Brescia- “La condotta per cui procede l’autorità tedesca non corrisponde a nessuna fattispecie di reato prevista dalla legge italiana”. Risultato: “La consegna va rifiutata”.
E’ la decisione presa oggi dalla Corte d’appello di Brescia in merito un 35enne di Brescia, arrestato lo scorso maggio in esecuzione di un ordine di arresto emesso dalla Germania per una presunta truffa da mezzo milione euro in bitcoin ai danni di una società tedesca. Le autorità tedesche ne chiedevano la consegna per poterlo processare in presenza. Ma la richiesta è stata appunto respinta.
Incensurato, interessi in ambito finanziario, l’uomo era stato prelevato mesi fa dalla sua abitazione in centro a Brescia dai carabinieri. In mano avevano un mandato di arresto europeo emesso dalla Pretura di Furth in ordine a un presunto reato di ‘infedeltà’. Stando all’accusa il bresciano nel luglio 2021 aveva sottoscritto un contratto di brokeraggio con una società, la P&P Trading GmbH, per scambiare criptovalute. Nell’ambito di tale attività avrebbe violato le condizioni contrattuali impossessandosi del gruzzolo che gli era stato assegnato, ossia 500mila euro. I soldi erano stati accreditati al 35enne su un portafoglio aperto presso una seconda società con sede a Londra, e posti su un supporto Usb dotato di password nota, pare, solo a lui solo.

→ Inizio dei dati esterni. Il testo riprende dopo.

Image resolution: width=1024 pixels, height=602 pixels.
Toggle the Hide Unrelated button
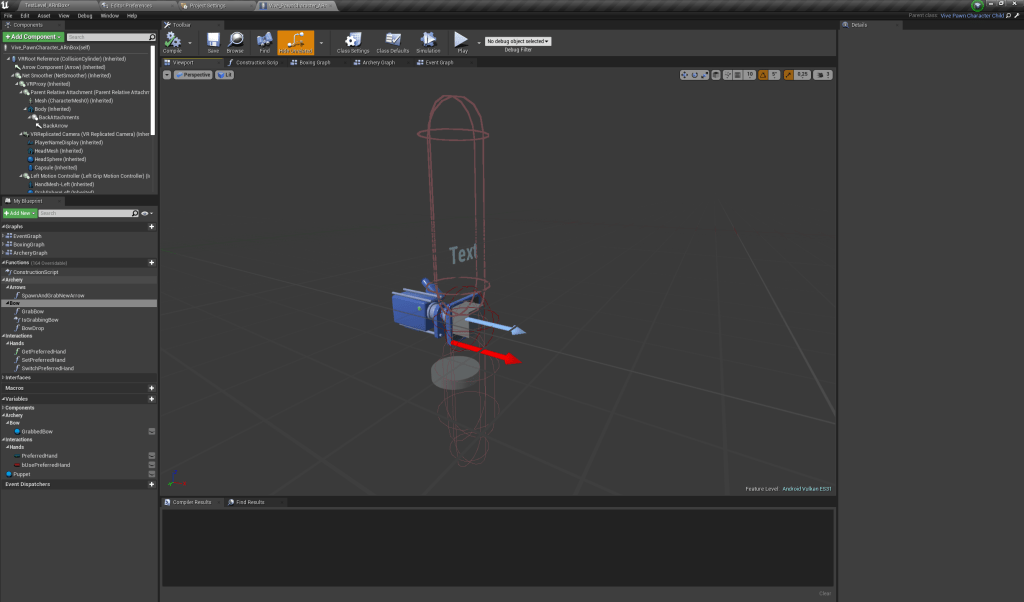pos(297,41)
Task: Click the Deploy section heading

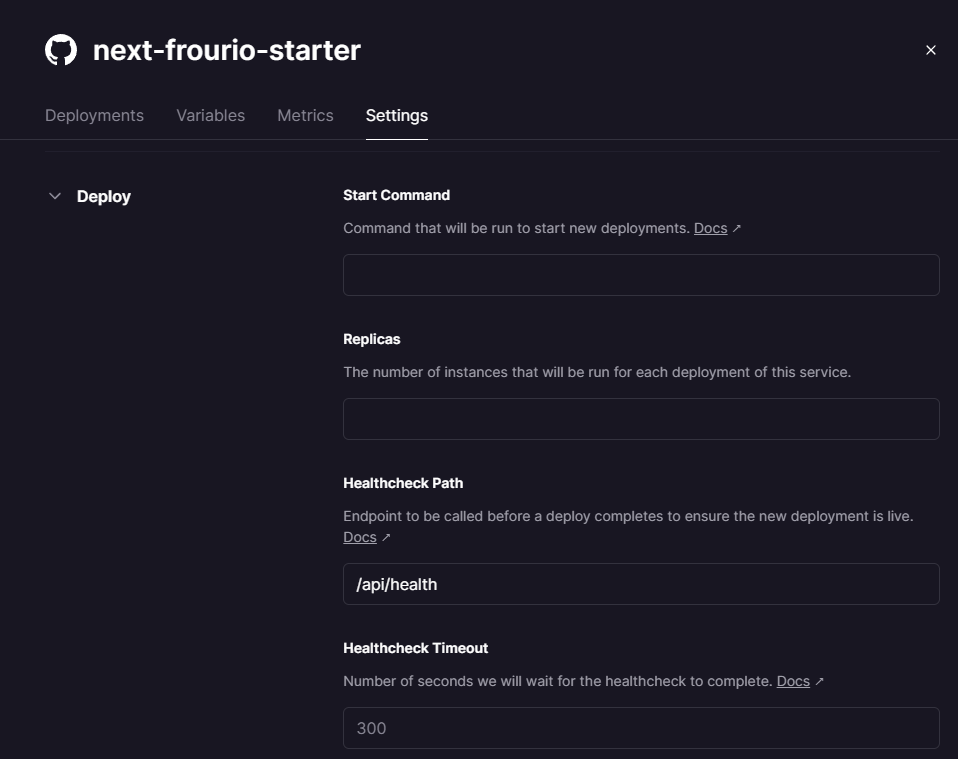Action: click(x=104, y=196)
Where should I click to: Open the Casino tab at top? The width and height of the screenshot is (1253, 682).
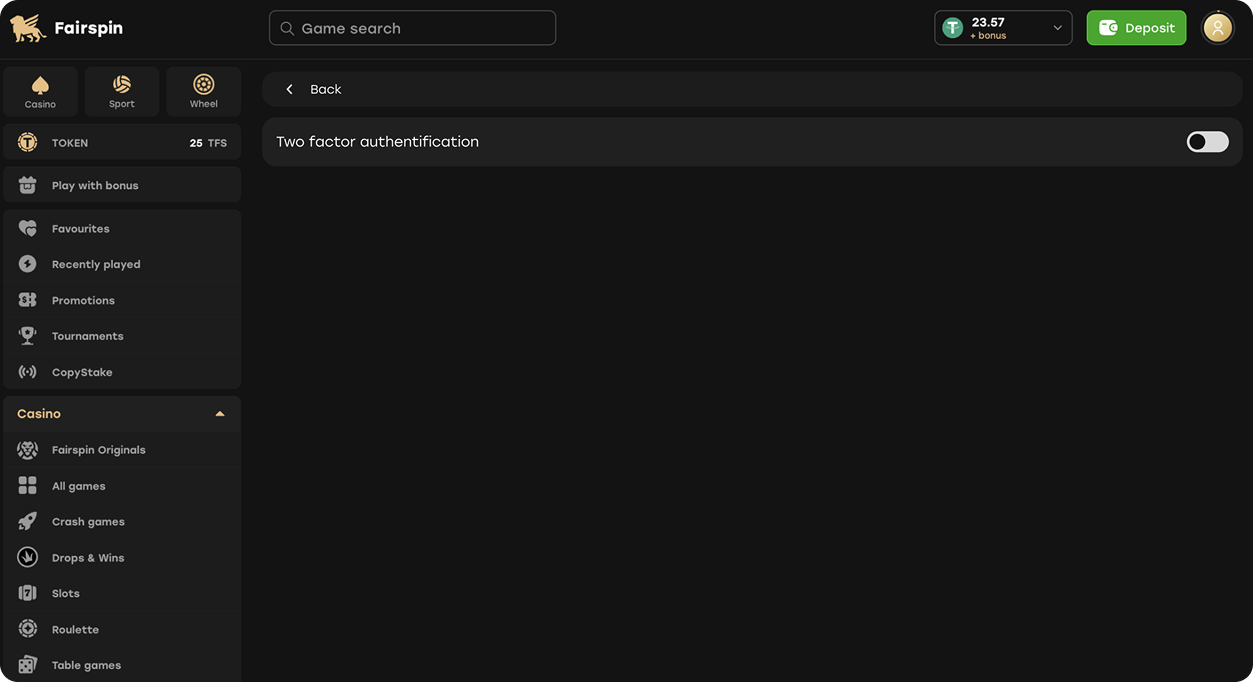pos(40,91)
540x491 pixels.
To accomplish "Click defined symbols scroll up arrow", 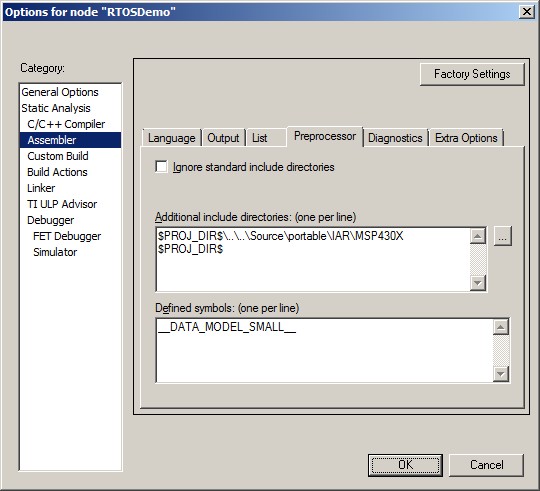I will (x=501, y=327).
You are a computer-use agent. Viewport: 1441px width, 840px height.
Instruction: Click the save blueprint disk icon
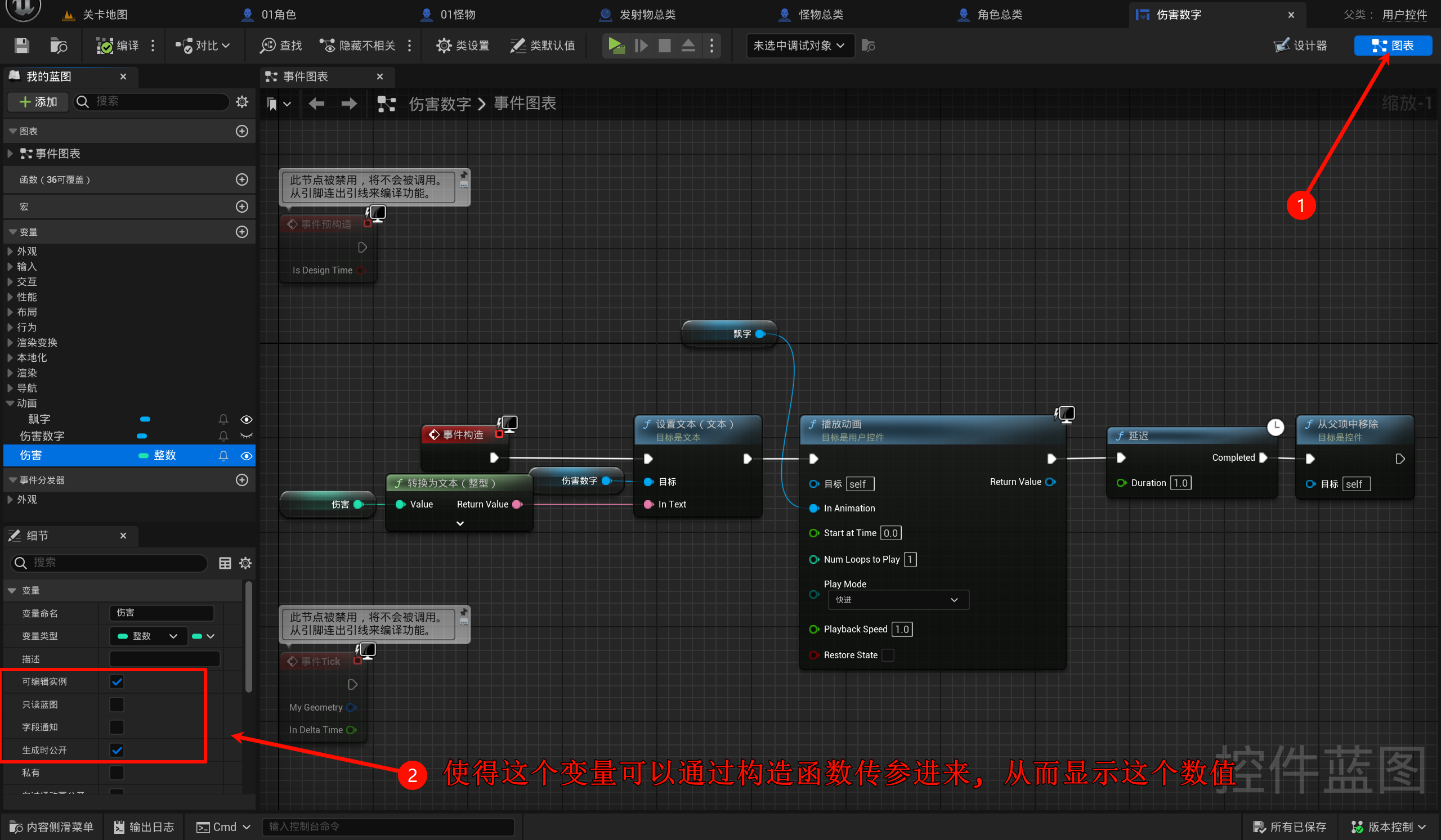(22, 46)
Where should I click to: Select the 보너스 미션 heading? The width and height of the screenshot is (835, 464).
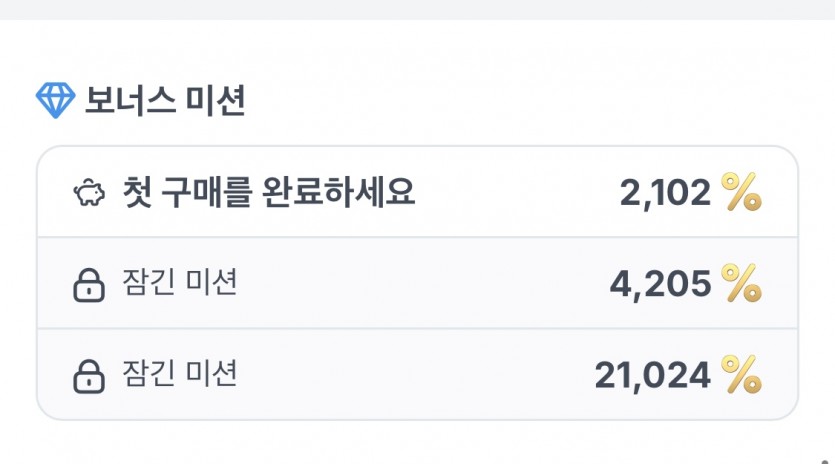(165, 100)
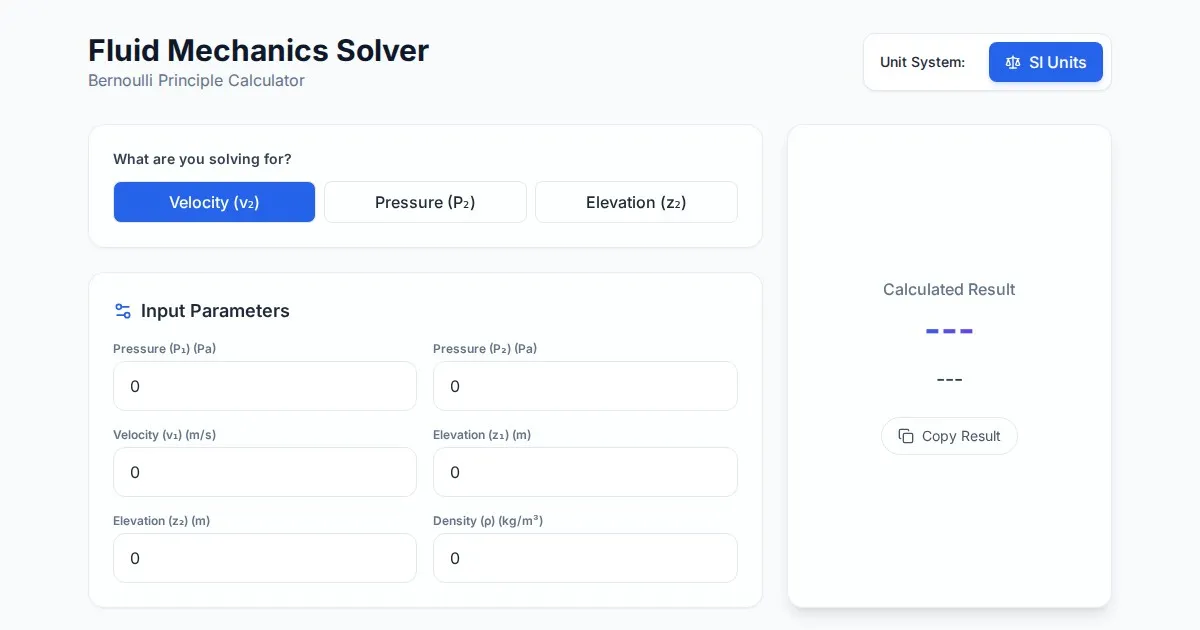1200x630 pixels.
Task: Click the balance scale icon beside SI Units
Action: (x=1013, y=62)
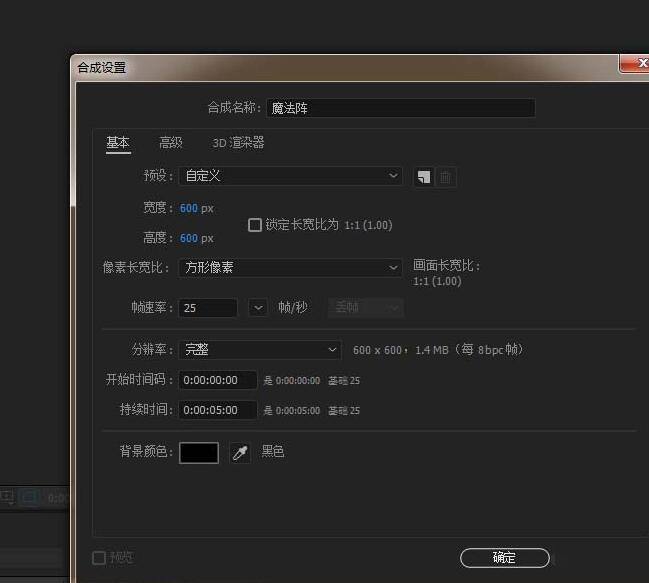This screenshot has height=583, width=649.
Task: Enable the 锁定长宽比 checkbox
Action: pos(255,225)
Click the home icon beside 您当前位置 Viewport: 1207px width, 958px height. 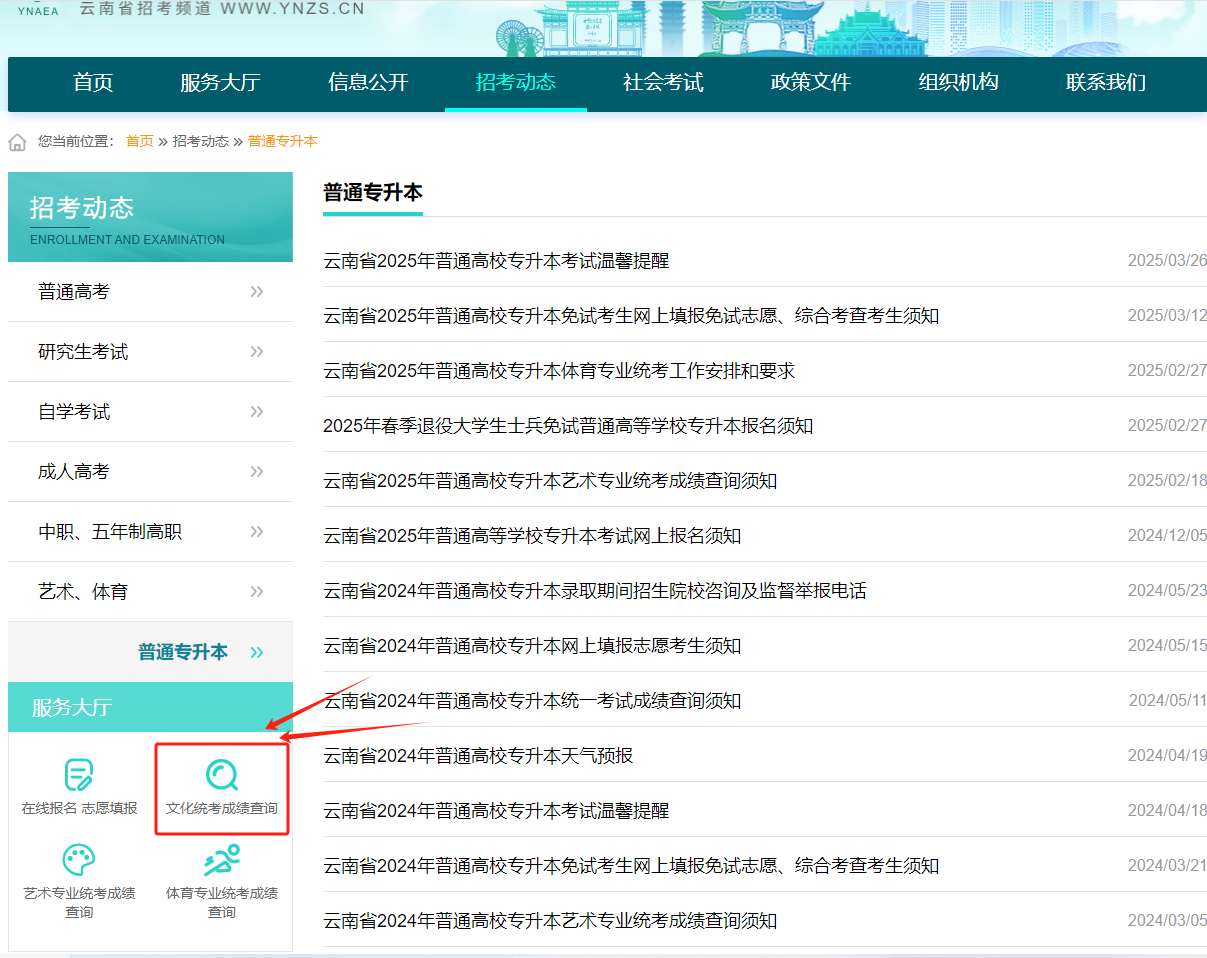17,141
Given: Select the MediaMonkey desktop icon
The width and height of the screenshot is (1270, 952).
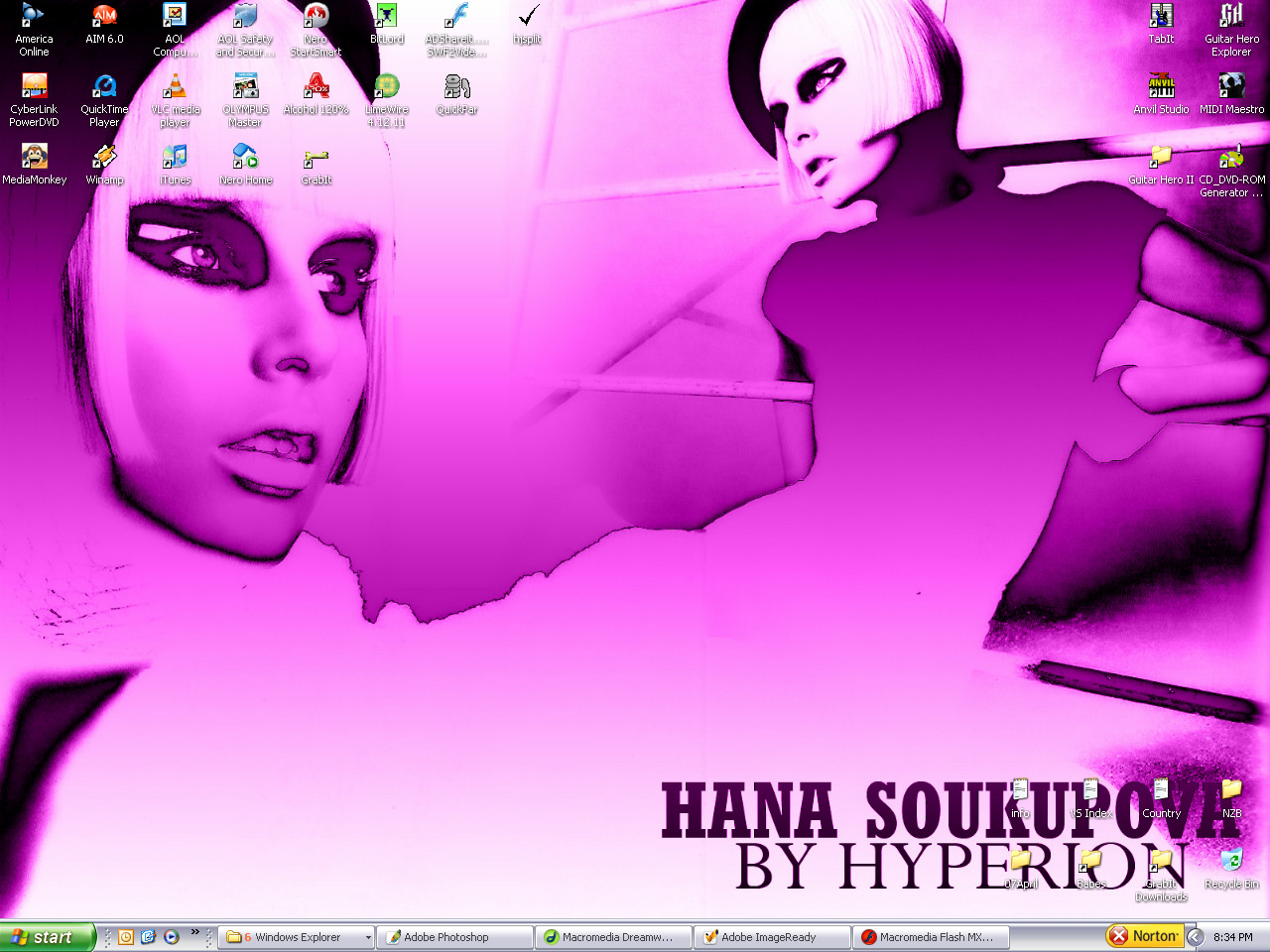Looking at the screenshot, I should click(x=35, y=159).
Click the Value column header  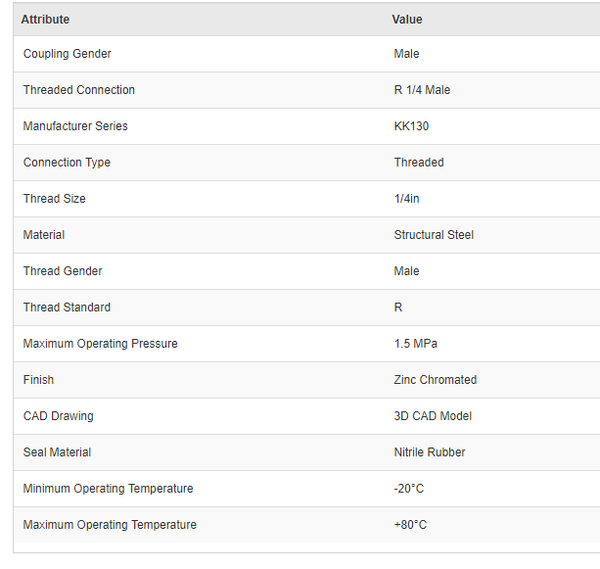[x=407, y=19]
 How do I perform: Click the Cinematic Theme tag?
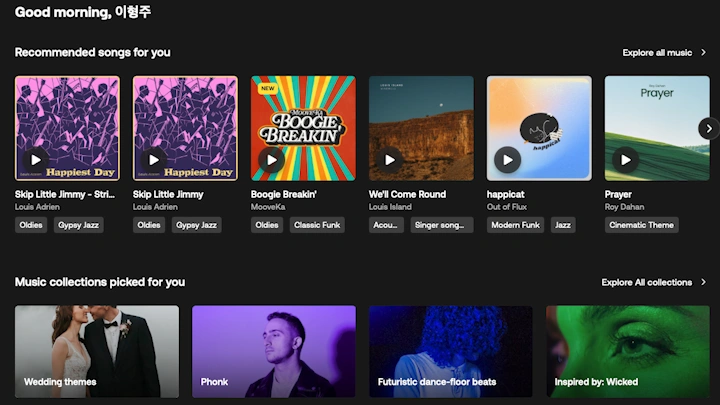(641, 225)
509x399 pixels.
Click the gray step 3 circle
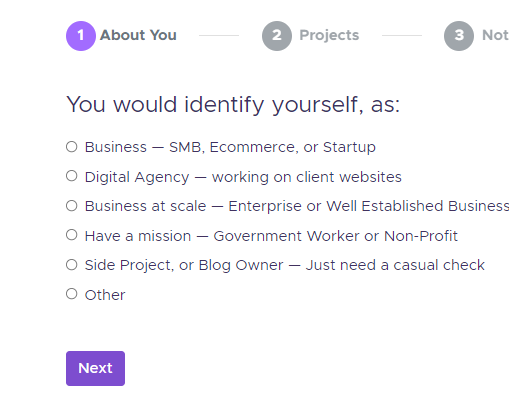pos(459,36)
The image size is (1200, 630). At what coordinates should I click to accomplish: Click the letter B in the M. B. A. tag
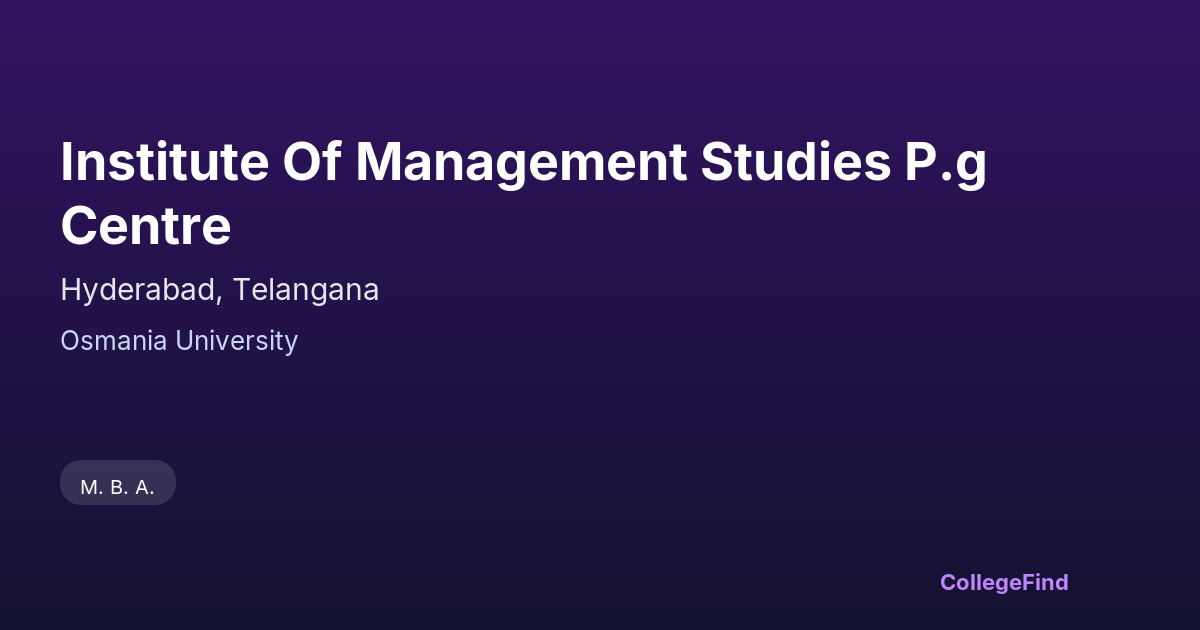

Il titolare dell’account nel settembre seguente violando gli accordi avrebbe cambiato gli euro in 585.399 criptovalute Usdt, e se le sarebbe tenute sostenendo che gli era stata rubata la chiavetta. Esaminando l’istanza di consegna alla Germania, la procura generale aveva dato risposta positiva: riteneva infatti che la contestazione per la legge italiana potesse integrare una truffa, quindi il requisito della doppia punibilità della condotta, perseguibile sia in Italia sia in Germania, essenziale per dare corso alla consegna, poteva ritenersi soddisfatta. Al contrario la difesa, rappresentata dall’avvocato Alberto Scapaticci, che già aveva ottenuto la conversione della misura cautelare in obbligo di firma, aveva sostenuto che il reato di infedeltà non fosse previsto dall’ordinamento italiano.
La Corte ha dato ragione al difensore: tale reato non integra in Italia una truffa (“L’artificio, come recita il mandato di arresto europeo, sarebbe stato effettuato al fine coprire la transazione effettuata in violazione degli accordi contrattuali e non costituisce, quindi, parte della condotta punibile”, scrivono i giudici). E nemmeno un’appropriazione indebita, “non perché non sia astrattamente prefigurabile, ma perché nel caso in esame la condotta sarebbe ravvisabile nel mancato versamento della somma, ma non è oggetto della contestazione: la condotta incriminata consisterebbe nell’aver effettuato una transazione violando gli accordi contrattuali (non è chiaro quali siano) da parte di un soggetto incaricato di vendere le criptovalute e che, finché ha eseguito la vendita delle stesse, nessun reato di appropriazione indebita ha compiuto”.